A fase era tão boa que no mesmo ano decidiram gravar e lançar "The Magician's Birthday", que rivaliza com o anterior como o melhor do Heep. Aqui os destaques são a faixa-título, um primor de rock progressivo pesado, as maravilhosas "Sunrise" e "Rain" e a pérola "Echoes in the Dark", outro grande momento do heavy metal daquele tempo. 

Tudo muito rápido, intenso e regado aos excessos do rock típicos dos anos dourados e superlativos... É claro que a conta veio rápido e provocou estragos gigantescos.

 

 Os concorrentes aguentaram mais tempo - o Deep Purple implodiu em 1976, Ozzy Osbourne foi demitido do Black em 1979 e o Led Zeppelin acabou em 1980 com a maorte do baterista John Bonham. O Heep começou a apodrecer em 1975, com a demissão de Gary Thain por abuso desenfreado de drogas. Ele morreria ao final daquele ano. 

O venerável baixista e vocalista John Wetton (ex-King Crimson, Roxy Music e Family e futuro Asia) chegou como substituto e tudo parecia voltar aos trilhos, mas essa fase só durou um ano e meio e dois álbuns. 

Irascível, imprevisível e megalômano, crente que era um superastro do rock, David Byron exacerbou seu comportamento instável potencializado por drogas e bebida e tornou o clima insustentável, sendo demitido ao final de 1976. Indignado com a demissão, Wetton também saiu. E o encanto do Uriah Heep acabou. 

"É possível que tenhamos falhado em ajudar Gary e David em seus problemas, mas isso aconteceu provavelmente porque todos nós também tínhamos esses graves problemas e não conseguimos perceber o quanto eles precisavam de ajuda. Todos nós, na verdade, precisávamos de ajuda", declarou Hensley em 2010 à revista brasileira Poeira Zine.

A queda foi tão vertiginosa que tornou o Heep uma banda cult nos anos 80, subestimada e até maltratada. Nunca mais conseguiu emplacar um grande hit e nunca mais gravou um grande álbum. 

Paradoxalmente, foi a partir dos anos 80, época de vacas magrrimas, que a banda finalmente estabilizou a formação por quase 30 anos a partrir da chegada do vocalista canadense Bernie Shaw em 1985, após tentativas frustradas com os cantores John Lawton (com este nem tanto, já que gravou dois discos), John Sloman e Peter Goalby. 

E o grupo ficou inalterado por décadas com Shaw, Box, Lee Kerslake, o baixista Trevor Bolder (que tocou com David Bowie) e o tecladista Phil Lanzon.  Só foram pensar em mudanças em 2008, quando Kerslake foi forçado a se aposentar por conta de vários problemas de saúde. Seu substituto é o competente Russel Gilbrook. 

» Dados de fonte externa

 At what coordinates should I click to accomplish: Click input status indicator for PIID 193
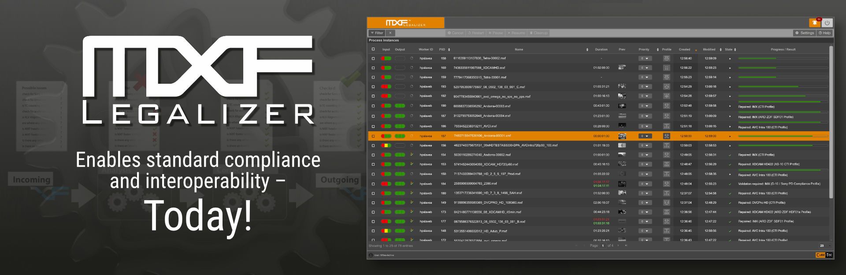point(386,87)
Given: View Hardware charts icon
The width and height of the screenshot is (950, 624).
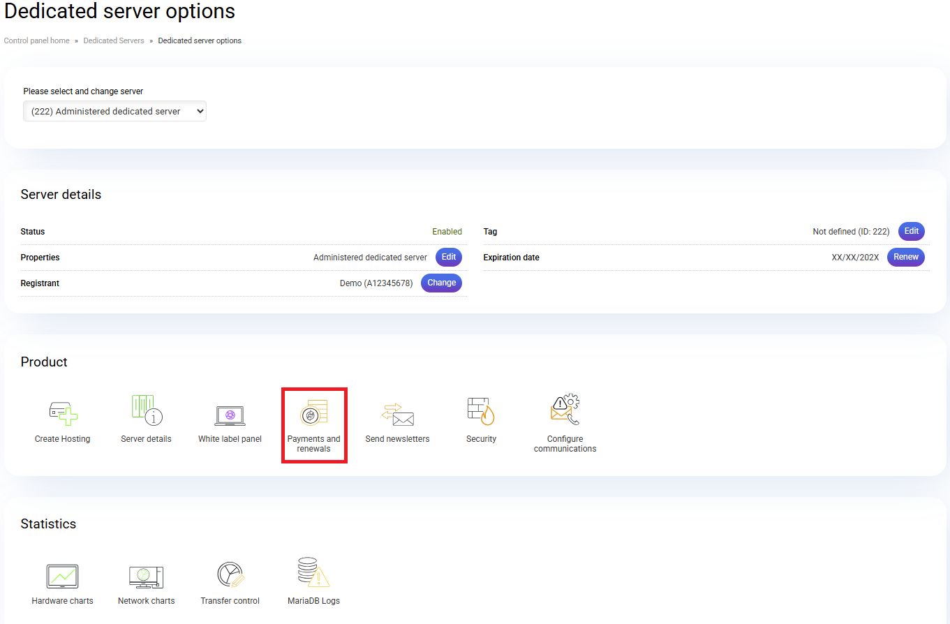Looking at the screenshot, I should pyautogui.click(x=62, y=577).
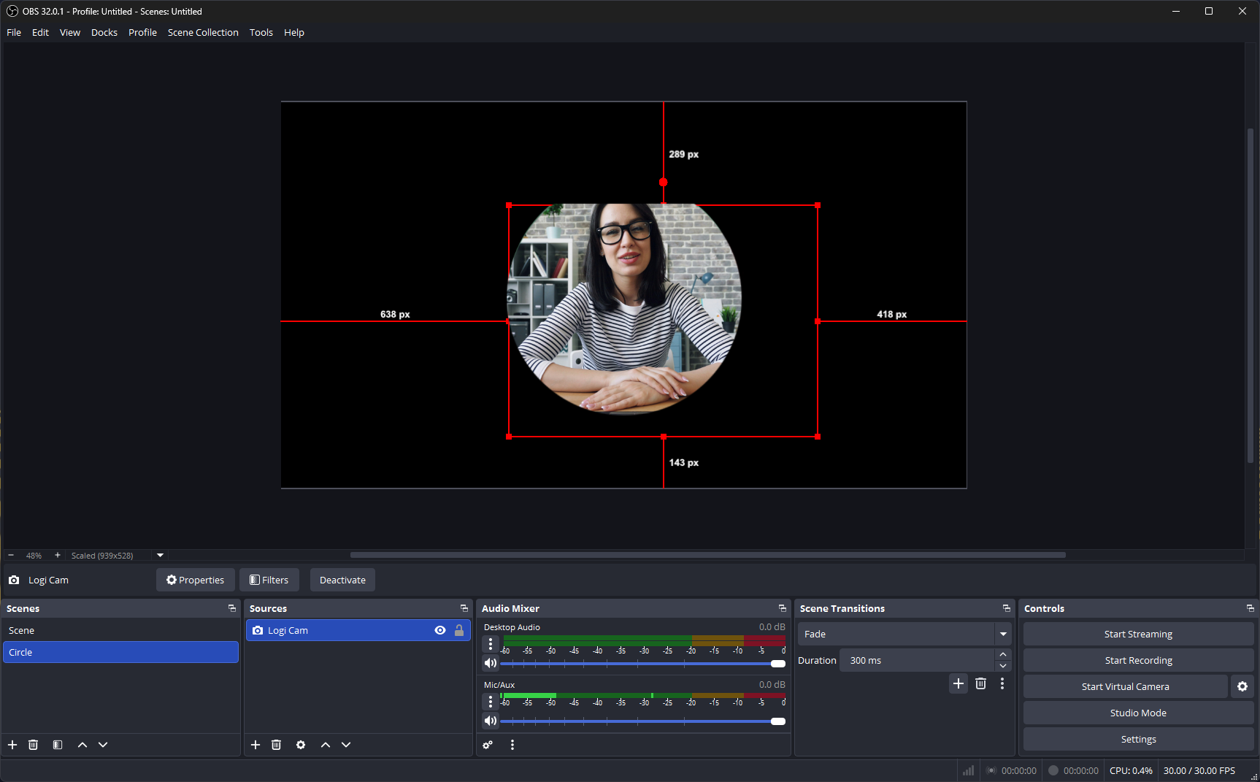Expand the Fade transition dropdown
This screenshot has height=782, width=1260.
tap(1003, 634)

Outra mudança forçada foi a saída, e posterior morte, de Bolder em 2013, vítima de câncer, aos 62 anos. Seu substituto é o discreto e competente Davey Rimmer. 

Ao contrário de muitas bandas importantes dos anos 70 que vagam ainda na ativa como almas penadas, o Uriah heep segue produtivo e lançando CDs interessantes, embora sem o memso brilho de 45, 50 anos atrás. Dos trabalhos mais recentes, os melhores são "Into the Wild", de 2011, e "Outsider", de 2014. 

O Uriah Heep escreveu páginas gloriosas do rock e foi uma das bandas que deu grande impulso para que o gênero, em especial sua vertente mais pesada, dominasse a indústria e as mentes da juventude por muitos anos. Aos 50 anos de carreira ininterrupta, é uma banda resistente e, sobretudo, vencedora.